**WHAT YOU WILL DO:**
1/ Reproduce the part of the forum thread on hyphenating words with dashes from "Hyphenation of words" up to and including "reason for that...".
2/ List the date and time shown for each post in the forum thread on hyphenating words with dashes.
3/ Carry the forum thread on hyphenating words with dashes forward from where it stops.

Google Groups no longer supports new Usenet posts or subscriptions. Historical content remains viewable.
Dismiss

Hyphenation of words containing dashes

1,646 views
Skip to first unread message

Alex M.

unread,
Dec 13, 2011, 6:18:18 AM12/13/11
to
Hello,
just for interest: I would like to know why LaTeX does not hyphenate
words containing dashes on other positions than the dash. I can't see
any special reason for that...

Alex

Alex M.

unread,
Dec 13, 2011, 6:41:55 AM12/13/11
to
And why is hyphenation allowed after a dash at the beginning of a word
(for example an "Ergänzungsstrich" in german). Is there any case where
it makes sense that the dash stands alone on the previous line...

Marc van Dongen

unread,
Dec 13, 2011, 8:59:52 AM12/13/11
to
That's how LaTeX works; it's not supposed to hyphenate words at
illegal
positions. It has a reasonable idea of how to hyphenate most words but
by providing a word with hyphenation positions you effectively tell
it:
look, these are the _only_ places where you may hyphenate this word.

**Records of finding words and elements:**

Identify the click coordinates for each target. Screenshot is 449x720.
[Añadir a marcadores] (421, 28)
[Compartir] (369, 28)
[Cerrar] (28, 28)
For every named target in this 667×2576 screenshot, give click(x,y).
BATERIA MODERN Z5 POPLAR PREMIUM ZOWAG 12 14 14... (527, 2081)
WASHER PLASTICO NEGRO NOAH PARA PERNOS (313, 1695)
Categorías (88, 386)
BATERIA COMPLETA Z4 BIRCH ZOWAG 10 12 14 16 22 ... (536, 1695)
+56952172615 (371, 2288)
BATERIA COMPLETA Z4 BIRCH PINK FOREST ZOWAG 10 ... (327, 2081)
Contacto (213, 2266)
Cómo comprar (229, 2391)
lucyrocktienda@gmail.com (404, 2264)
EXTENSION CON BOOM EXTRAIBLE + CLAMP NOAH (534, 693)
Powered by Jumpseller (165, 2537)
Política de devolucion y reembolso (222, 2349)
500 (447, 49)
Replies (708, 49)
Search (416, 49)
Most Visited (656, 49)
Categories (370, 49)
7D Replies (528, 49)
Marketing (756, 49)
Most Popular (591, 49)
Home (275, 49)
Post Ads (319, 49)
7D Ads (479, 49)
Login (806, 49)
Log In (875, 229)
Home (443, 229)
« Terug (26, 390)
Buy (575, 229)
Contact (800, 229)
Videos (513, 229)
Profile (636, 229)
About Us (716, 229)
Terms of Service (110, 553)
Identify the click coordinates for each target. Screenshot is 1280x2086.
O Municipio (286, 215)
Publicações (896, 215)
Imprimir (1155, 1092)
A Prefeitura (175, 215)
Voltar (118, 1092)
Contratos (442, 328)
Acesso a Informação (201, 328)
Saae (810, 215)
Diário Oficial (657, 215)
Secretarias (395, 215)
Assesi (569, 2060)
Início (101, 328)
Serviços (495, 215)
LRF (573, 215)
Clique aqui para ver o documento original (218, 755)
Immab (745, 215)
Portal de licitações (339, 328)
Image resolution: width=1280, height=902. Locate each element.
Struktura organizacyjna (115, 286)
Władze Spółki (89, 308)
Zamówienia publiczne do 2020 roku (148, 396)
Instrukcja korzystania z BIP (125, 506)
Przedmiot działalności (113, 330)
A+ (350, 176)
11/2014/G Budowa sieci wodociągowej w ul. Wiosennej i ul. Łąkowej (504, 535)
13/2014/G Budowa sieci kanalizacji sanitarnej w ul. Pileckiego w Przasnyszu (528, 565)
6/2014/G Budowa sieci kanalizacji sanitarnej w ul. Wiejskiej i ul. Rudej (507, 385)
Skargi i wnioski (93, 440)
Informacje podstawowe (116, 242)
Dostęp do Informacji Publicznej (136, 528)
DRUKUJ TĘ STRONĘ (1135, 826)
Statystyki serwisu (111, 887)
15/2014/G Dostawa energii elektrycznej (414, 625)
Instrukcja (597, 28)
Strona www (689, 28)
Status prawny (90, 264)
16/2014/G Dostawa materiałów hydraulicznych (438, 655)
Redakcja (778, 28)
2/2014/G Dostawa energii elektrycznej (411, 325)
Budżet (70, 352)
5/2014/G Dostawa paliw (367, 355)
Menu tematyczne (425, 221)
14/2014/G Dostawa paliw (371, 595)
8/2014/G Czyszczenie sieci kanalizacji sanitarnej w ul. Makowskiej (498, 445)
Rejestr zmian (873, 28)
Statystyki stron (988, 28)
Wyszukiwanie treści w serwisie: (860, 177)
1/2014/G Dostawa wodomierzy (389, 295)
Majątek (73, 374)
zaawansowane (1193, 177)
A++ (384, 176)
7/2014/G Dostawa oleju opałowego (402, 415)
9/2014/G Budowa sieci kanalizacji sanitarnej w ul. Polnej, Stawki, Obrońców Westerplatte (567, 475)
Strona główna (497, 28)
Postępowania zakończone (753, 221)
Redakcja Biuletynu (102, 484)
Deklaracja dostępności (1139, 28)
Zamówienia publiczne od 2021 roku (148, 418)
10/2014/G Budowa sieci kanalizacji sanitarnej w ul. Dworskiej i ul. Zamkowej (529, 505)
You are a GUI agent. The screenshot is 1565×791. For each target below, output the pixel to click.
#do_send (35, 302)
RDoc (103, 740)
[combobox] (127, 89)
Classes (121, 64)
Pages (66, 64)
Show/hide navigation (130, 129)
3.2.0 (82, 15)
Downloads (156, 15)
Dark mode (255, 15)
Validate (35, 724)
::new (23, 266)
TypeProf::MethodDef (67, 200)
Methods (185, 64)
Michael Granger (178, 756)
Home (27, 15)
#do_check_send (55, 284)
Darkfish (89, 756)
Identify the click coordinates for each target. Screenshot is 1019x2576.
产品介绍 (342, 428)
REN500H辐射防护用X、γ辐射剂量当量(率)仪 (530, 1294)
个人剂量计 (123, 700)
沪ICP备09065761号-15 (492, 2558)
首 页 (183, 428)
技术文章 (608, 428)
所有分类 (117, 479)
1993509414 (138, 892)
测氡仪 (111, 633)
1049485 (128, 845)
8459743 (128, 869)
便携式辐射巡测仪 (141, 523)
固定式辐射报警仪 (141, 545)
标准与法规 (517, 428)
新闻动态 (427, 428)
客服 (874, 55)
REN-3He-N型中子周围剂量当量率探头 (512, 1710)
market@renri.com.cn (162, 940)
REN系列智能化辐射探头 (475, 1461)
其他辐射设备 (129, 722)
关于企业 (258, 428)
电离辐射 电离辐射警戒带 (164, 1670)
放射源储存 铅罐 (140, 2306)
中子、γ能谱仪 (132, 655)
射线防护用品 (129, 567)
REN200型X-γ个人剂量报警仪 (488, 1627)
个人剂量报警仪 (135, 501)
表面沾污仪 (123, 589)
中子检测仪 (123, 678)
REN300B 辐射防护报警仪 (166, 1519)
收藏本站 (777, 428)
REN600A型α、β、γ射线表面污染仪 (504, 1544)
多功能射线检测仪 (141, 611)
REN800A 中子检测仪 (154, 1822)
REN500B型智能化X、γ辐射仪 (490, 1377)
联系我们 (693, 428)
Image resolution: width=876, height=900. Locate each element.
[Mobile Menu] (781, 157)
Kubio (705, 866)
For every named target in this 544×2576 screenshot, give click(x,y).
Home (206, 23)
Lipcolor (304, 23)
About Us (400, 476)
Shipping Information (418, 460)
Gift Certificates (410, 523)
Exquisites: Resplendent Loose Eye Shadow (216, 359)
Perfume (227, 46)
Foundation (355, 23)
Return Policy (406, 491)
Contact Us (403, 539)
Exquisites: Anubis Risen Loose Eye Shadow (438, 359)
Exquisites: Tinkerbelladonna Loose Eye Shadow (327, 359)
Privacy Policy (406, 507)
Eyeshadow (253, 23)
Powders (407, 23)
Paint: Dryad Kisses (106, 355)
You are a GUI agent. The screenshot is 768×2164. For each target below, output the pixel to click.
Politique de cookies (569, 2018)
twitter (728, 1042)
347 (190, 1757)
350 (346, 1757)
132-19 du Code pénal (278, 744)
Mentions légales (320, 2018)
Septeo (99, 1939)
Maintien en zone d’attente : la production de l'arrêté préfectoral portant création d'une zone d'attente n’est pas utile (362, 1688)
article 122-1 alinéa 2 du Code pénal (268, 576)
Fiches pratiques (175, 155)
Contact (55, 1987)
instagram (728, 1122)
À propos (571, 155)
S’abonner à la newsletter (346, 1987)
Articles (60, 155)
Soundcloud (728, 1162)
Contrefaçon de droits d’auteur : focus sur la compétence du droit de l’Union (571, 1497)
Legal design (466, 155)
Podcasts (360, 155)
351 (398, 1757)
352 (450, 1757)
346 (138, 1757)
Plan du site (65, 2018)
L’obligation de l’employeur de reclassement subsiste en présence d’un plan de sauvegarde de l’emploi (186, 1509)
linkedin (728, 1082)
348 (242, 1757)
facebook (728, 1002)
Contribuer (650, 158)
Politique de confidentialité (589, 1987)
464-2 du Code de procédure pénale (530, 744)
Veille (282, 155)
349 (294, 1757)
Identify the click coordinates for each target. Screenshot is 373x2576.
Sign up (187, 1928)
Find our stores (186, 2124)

**ANSWERS BELOW:**
1/
Hyphenation of words containing dashes

1,646 views
Skip to first unread message

Alex M.

unread,
Dec 13, 2011, 6:18:18 AM12/13/11
to
Hello,
just for interest: I would like to know why LaTeX does not hyphenate
words containing dashes on other positions than the dash. I can't see
any special reason for that...

2/
Dec 13, 2011, 6:18:18 AM
Dec 13, 2011, 6:41:55 AM
Dec 13, 2011, 8:59:52 AM

3/
Regards,


Marc van Dongen

Herbert Voss

unread,
Dec 13, 2011, 9:27:19 AM12/13/11
to
you can use the german babel shortcuts which allows
hyphenation of words with a dash, written as dash"=word



\documentclass{article}
\usepackage[ngerman,english]{babel}
\useshorthands{"}
\addto\extrasenglish{\languageshorthands{ngerman}}
\begin{document}

\frame{\minipage{1cm}\hrulefill\par
\hspace{0pt}zoning-facilitated

\hspace{0pt}zoning"=facilitated
\endminipage}\hspace{1cm}
%
\frame{\minipage{1cm}
\hspace{0pt}zoning-facilitated
\endminipage}

\end{document}

Herbert

Dominik Waßenhoven

unread,
Dec 13, 2011, 9:02:37 AM12/13/11
to
In English, words containing dashes should not be hyphenated, AFAIK. I
am not sure why (but I am no native speaker). In German, however, it is
common, since German has long words with dashes that would look ugly if
not hyphenated (at least in justified texts). Babel with the (n)german
option offers special commands for such dashes. See e.g.
http://homepage.ruhr-uni-bochum.de/Georg.Verweyen/silbentrennung.html
for an overview of these.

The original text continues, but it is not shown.